Handy im Scheckkartenformat

Als Morgenläufer in Köln erlebt man leider einiges. Man wird Opfer von Betrunkenen bzw. Pöbeleien, Zeuge von Verbrechen und als ich zuletzt im Wald unterwegs war, wusste ich auf einmal, warum in Zeitungsberichten so oft von „Die Leichte wurde von einem Jogger gefunden“ die Rede ist.

Hyundai_Handy

Noch am selben Tag habe ich mir neben einigen Verteidigungs-Hilfsmitteln ein Handy für ca. 20 Euro im Scheckkartenformat besorgt. Endlich mal ein Handy, das man wirklich mitnehmen kann. Auf ein iPhone am Arm stehe ich nämlich nicht so. 😉

Fazit: Beste Investition und der Akku hat nach 2 Monaten(!) noch 80%.


Schwimmhilfen von FINIS

In den letzten Monaten ist beim Schwimmen der Knoten geplatzt. Bin zwar noch nicht schnell, aber kann zumindest 4km durchschwimmen und versuche stetig, meine Technik zu verbessern. Und zwar immer nur 1-2 Dinge gleichzeitig umzusetzen.

Ein Problem ist die Kopfhaltung, da ich immer etwas nach vorne Blicke. Wohl aus Angst vor Zusammenstößen? Also versuche ich mich immer daran erinnern, auf die Kacheln zu blicken, damit der Körper gerade bleibt und nicht absinkt. Klappt leider nicht immer und deswegen habe ich einmal folgendes Gadget für knapp 20 Euro ausprobiert:

Finis_Swimming_Posture

Der FINIS Swim Posture Trainer bohrt sich in den Rücken, sobald man den Kopf neigt und man behält automatisch die „richtige Position“ bei.

Fazit: Nur, wenn man Schmerzen mag. Bleibt meist im Schwimmrucksack.

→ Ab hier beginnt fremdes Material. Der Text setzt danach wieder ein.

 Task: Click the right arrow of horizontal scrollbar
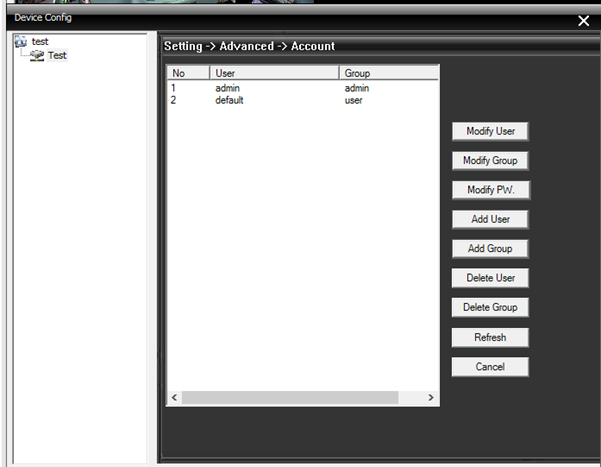click(x=431, y=398)
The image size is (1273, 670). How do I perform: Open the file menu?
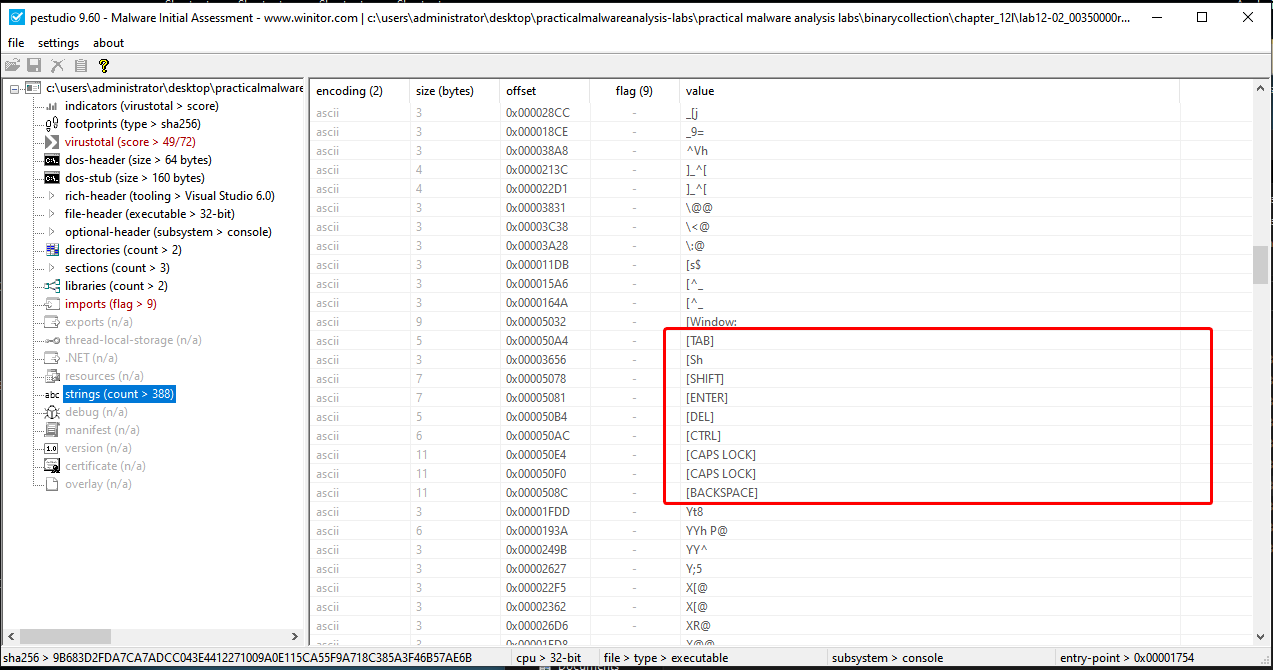click(x=16, y=43)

Ein weiteres Hilfsmittel von FINIS nutze ich dagegen regelmäßig: Den Swimming Axis Buoy. Den Buoy kann man sowohl zwischen die Beine nehmen als auch an den Knöcheln befestigen und den (teils unbewussten) stoppen. Vor allem trainiert man damit die richtige Körperspannung im Rumpf.

Fazit: Nutze ich mehrmals die Woche und dient auch noch als Flaschenhalter. 😉

Neue Anti-Schnarch-Schiene

Ok, man fühlt sich wie ein Rentner, wenn man nach dem Aufstehen eine Art „Gebiss“ zusammen mit einer KukiDent in ein Glas wirft.

Und das ist mir eigentlich ziemlich egal, denn wie beim Triathlon kommt es ja auf das Ergebnis an. 😉

Nicht nur die Mitmenschen freut es, wenn ich nachts keine Bäume mehr umsäge, sondern auch meinem Schlafrhythmus bekommt es. Der Trainingseffekt kommt ja schließlich nicht durch die Trainingseinheit, sondern durch die Erholung danach.

Während ich früher pro Nacht wegen Sauerstoffknappheit dutzende Weckreaktionen hatte, schlafe ich nun durch. Das fühlt sich an wie wenn man die erste Nacht auf einer Trauminsel im Hotel mal richtig ausgeschlafen hat… 😉

Fazit: Gutes „Renter-Gadget“ mit 0-Euro-Zuzahlung.